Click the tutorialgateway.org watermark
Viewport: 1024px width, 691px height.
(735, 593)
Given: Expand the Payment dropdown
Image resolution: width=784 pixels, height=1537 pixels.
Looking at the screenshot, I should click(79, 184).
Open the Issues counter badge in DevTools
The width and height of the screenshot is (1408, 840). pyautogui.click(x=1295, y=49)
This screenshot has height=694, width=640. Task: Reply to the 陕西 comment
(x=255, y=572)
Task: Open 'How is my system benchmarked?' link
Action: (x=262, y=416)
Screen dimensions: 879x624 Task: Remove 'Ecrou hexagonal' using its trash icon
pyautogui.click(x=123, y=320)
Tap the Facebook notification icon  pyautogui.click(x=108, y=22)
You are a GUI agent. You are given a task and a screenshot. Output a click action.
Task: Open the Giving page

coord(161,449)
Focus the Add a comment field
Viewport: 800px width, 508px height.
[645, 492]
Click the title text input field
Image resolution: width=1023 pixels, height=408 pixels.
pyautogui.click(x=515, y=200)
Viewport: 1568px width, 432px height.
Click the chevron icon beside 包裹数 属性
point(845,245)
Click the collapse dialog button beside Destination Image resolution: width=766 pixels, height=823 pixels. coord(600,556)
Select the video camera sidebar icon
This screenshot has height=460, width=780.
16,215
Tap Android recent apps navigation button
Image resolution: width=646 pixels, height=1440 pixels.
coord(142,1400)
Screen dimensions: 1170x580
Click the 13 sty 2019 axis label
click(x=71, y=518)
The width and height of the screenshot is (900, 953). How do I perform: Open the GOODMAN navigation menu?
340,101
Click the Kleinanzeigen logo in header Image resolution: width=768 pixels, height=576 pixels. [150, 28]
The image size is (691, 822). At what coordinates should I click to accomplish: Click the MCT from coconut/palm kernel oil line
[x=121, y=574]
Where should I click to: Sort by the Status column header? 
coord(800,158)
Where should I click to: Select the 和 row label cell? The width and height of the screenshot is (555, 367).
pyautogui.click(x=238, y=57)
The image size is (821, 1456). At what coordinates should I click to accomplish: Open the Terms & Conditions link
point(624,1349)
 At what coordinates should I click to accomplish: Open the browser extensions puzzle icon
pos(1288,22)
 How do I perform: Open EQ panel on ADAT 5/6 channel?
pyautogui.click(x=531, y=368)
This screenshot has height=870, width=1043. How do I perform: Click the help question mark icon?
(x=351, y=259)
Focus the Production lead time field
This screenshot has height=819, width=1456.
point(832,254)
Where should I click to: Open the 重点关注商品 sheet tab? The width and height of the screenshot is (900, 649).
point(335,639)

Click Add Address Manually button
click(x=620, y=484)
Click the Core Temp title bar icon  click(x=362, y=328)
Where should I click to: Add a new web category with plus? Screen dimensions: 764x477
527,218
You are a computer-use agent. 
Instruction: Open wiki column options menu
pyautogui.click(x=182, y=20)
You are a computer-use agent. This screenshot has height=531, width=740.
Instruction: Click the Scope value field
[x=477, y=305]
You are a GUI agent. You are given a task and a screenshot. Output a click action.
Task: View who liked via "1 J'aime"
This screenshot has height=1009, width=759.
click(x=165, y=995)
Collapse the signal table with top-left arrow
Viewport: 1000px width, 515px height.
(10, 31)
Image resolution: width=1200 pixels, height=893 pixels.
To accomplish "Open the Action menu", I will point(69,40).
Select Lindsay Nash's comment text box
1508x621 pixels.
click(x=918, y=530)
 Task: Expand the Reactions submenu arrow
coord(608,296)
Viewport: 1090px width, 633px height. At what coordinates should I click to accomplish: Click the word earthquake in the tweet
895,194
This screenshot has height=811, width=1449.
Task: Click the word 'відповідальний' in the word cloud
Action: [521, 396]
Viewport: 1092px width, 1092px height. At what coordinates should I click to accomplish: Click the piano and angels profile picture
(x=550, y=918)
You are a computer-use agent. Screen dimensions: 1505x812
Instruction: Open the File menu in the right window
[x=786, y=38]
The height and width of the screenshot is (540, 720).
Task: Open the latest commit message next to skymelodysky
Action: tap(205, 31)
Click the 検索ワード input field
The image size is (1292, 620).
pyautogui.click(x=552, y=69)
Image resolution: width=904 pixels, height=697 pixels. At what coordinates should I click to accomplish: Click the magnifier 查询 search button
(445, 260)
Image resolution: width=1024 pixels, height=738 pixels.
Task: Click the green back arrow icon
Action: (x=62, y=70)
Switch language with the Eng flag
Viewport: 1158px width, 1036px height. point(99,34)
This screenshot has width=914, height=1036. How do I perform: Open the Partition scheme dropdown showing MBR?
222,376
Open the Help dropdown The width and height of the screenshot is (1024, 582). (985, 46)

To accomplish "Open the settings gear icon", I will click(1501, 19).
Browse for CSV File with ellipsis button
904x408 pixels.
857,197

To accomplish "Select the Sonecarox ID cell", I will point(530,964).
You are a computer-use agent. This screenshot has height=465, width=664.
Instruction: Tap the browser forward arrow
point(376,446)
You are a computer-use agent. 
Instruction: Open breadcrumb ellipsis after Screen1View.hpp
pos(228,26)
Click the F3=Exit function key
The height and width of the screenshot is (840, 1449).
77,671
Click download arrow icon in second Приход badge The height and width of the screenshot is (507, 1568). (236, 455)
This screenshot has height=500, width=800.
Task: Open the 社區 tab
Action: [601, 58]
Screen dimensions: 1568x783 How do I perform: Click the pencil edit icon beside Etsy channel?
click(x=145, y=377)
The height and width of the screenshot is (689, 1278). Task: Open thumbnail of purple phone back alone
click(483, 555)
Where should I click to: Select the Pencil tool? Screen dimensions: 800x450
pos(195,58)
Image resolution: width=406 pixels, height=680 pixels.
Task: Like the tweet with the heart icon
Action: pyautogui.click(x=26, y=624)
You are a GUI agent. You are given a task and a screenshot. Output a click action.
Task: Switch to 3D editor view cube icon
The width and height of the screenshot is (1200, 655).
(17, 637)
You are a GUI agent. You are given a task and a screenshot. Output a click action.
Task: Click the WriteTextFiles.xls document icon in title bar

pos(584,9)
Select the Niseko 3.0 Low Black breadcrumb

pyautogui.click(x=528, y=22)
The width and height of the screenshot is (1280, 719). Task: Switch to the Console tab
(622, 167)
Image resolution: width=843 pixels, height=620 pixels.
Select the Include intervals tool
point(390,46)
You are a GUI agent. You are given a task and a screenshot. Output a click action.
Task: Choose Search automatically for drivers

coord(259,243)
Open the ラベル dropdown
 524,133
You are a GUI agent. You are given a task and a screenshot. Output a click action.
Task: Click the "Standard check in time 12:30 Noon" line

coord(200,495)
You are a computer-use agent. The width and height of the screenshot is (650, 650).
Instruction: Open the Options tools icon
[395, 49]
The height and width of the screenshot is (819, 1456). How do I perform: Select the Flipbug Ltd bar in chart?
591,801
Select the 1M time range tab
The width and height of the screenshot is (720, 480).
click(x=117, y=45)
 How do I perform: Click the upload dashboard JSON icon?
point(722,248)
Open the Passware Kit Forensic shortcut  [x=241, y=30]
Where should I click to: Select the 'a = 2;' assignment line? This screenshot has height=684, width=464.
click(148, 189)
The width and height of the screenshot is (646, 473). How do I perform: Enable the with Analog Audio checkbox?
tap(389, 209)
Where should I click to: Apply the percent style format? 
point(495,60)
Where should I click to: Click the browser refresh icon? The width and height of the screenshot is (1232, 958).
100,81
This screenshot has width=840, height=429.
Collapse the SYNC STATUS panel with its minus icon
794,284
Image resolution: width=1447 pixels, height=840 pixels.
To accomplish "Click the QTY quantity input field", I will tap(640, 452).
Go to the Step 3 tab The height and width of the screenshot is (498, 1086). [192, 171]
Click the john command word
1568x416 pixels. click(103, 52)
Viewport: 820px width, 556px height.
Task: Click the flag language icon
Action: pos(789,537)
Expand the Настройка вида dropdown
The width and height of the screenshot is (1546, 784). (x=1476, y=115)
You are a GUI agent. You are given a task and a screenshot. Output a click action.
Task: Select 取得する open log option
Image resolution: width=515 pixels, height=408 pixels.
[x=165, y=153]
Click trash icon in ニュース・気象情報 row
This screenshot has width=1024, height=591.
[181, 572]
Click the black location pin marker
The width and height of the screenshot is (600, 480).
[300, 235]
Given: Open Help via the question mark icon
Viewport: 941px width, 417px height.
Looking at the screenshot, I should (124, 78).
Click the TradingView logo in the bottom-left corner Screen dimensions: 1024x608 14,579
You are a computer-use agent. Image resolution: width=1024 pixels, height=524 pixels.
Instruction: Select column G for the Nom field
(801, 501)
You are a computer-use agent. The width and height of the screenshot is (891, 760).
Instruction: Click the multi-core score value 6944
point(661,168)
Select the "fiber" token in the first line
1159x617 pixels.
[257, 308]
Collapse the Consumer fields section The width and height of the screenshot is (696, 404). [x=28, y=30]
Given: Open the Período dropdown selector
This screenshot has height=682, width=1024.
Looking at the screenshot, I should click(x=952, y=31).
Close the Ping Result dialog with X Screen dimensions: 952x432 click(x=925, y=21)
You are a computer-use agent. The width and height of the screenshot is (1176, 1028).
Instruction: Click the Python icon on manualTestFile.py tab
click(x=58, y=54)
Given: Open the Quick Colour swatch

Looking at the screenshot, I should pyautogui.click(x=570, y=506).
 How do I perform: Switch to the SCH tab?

**What the exercise asks:** The answer should be nothing but the number of lines in this data that include "left".

**Answer box:** 2